## start

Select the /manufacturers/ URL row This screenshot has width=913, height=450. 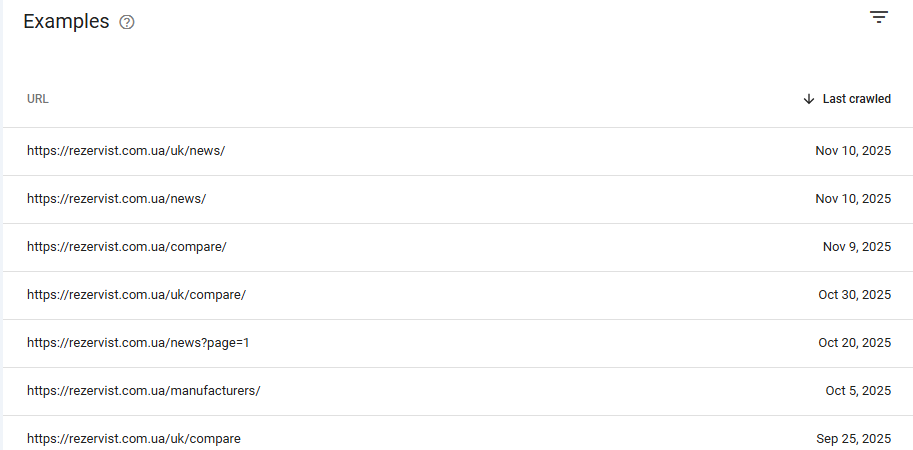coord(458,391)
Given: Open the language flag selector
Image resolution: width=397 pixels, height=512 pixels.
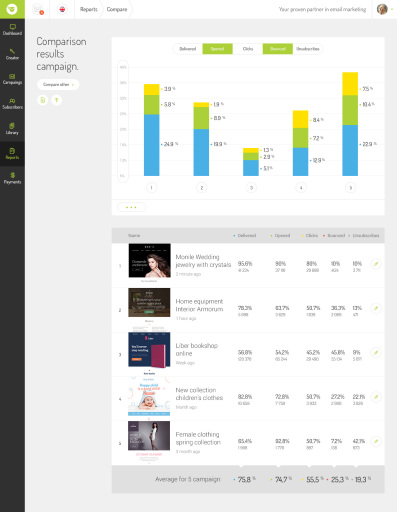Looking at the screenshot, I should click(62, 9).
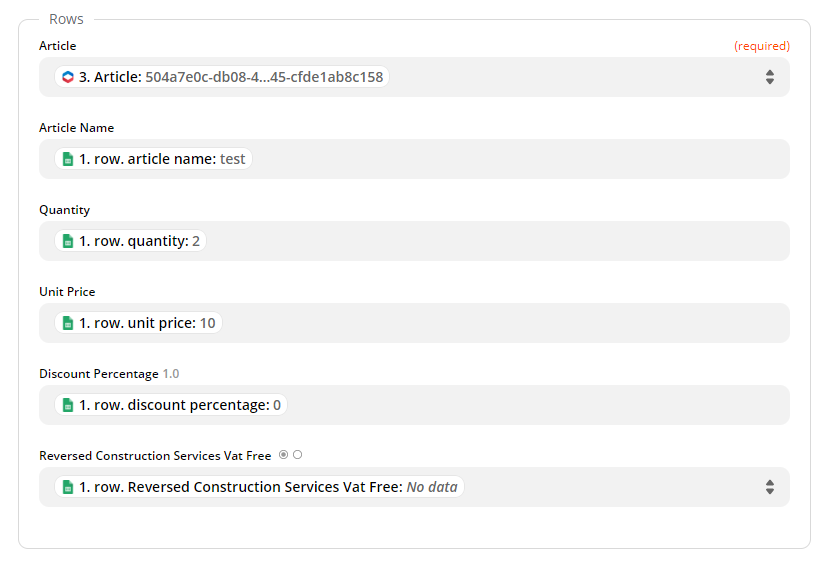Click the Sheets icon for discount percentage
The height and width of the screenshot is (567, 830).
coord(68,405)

## end
## start

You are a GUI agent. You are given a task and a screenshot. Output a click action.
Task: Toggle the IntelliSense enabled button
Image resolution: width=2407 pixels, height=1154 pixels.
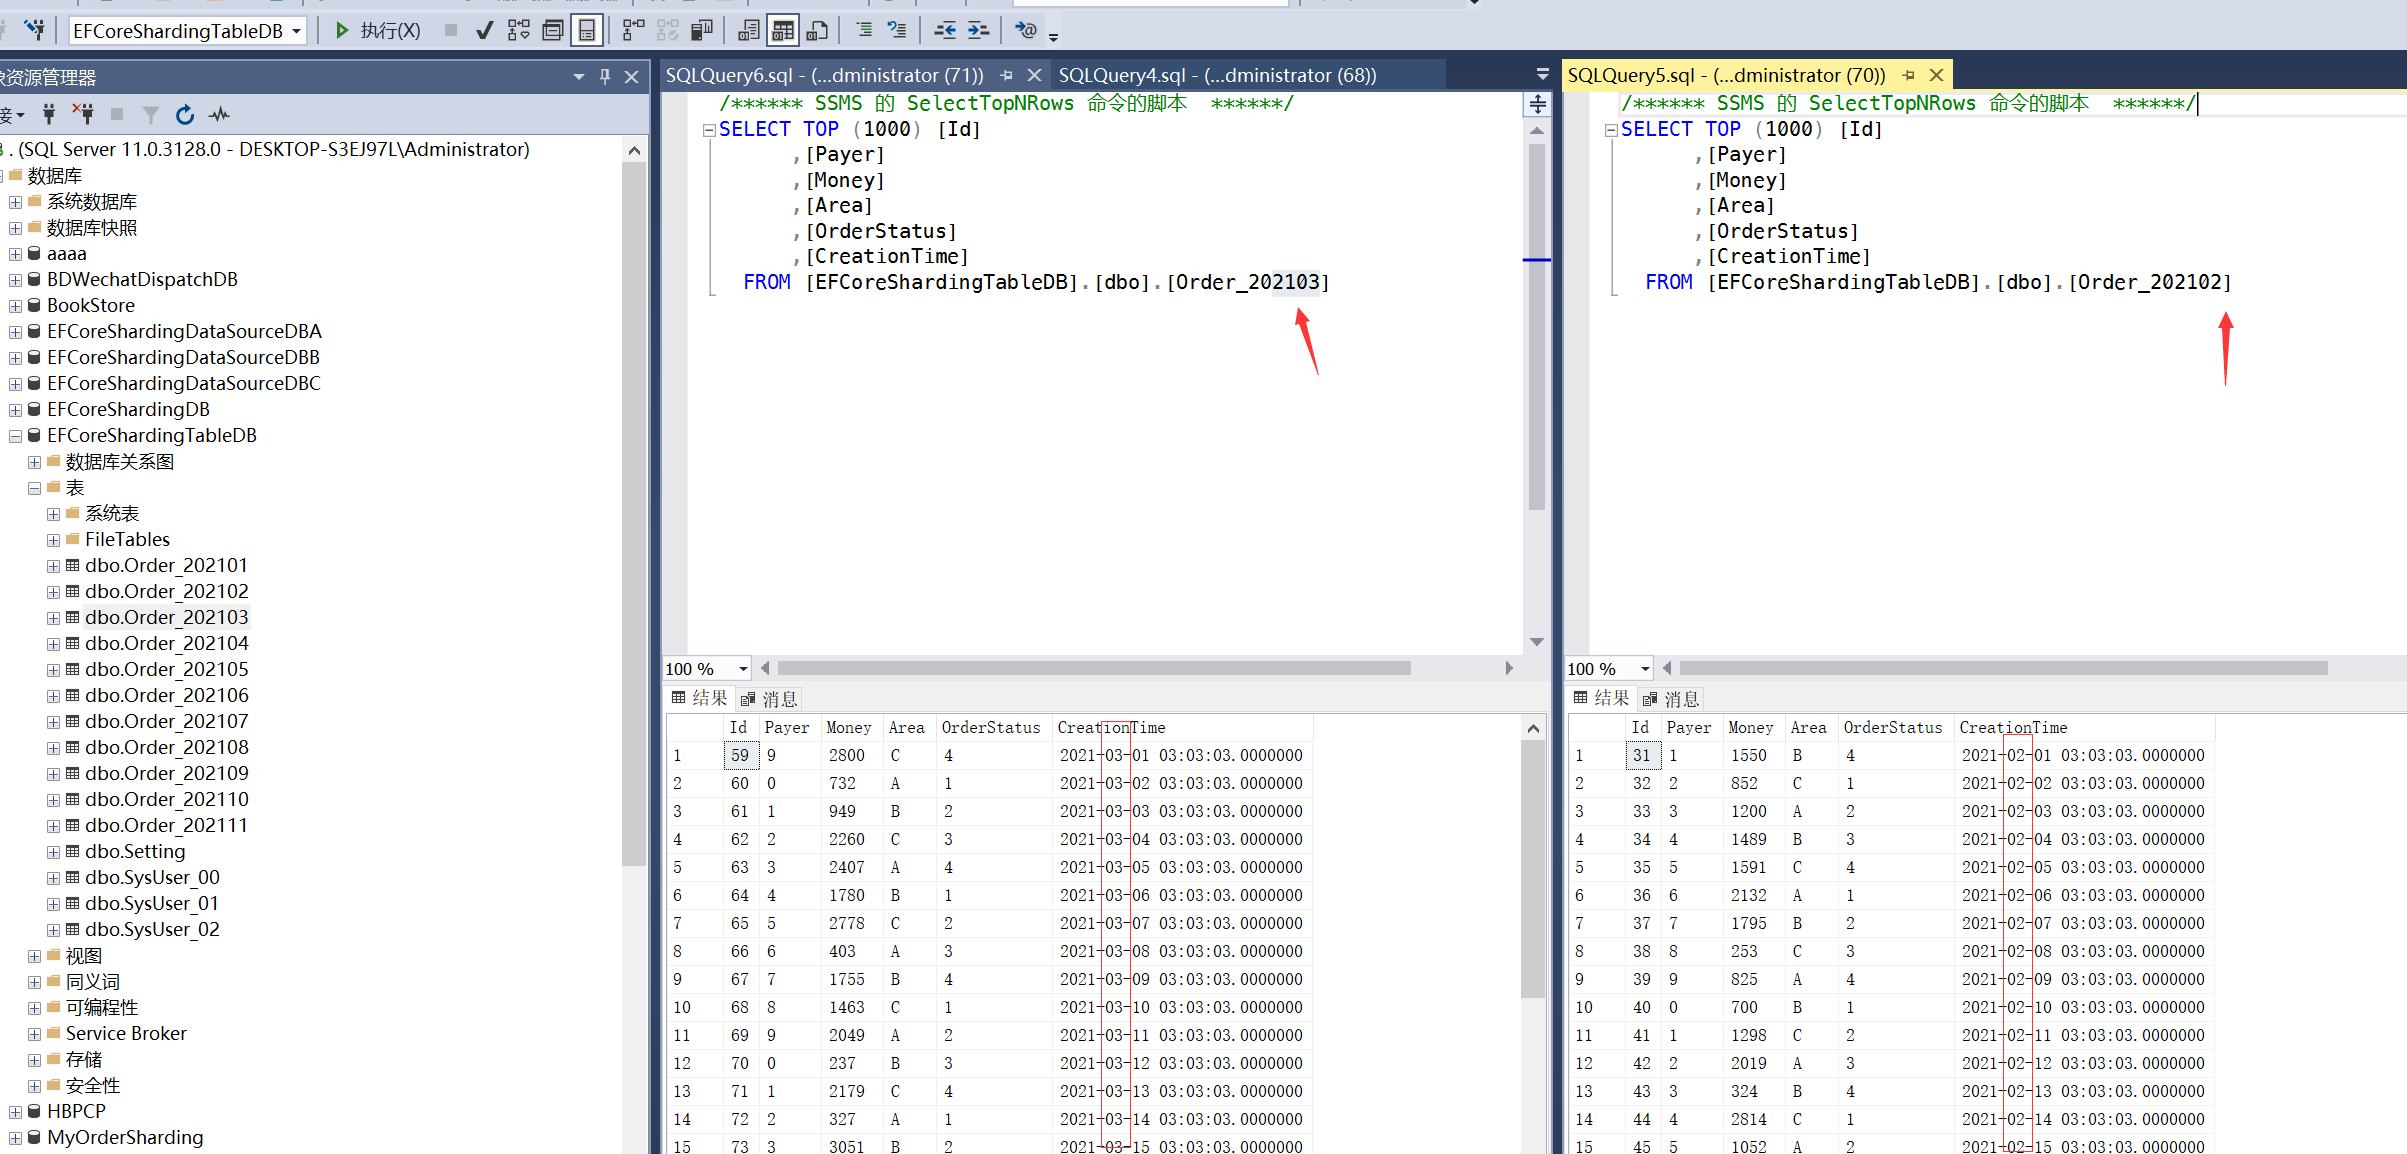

## end

*Given request*:
Print the stretch from the line containing "You are a GUI" through the line containing "Image resolution: width=2407" verbatim, and nothing else.

*Complete response*:
You are a GUI agent. You are given a task and a screenshot. Output a click action.
Task: Toggle the IntelliSense enabled button
Image resolution: width=2407 pixels, height=1154 pixels.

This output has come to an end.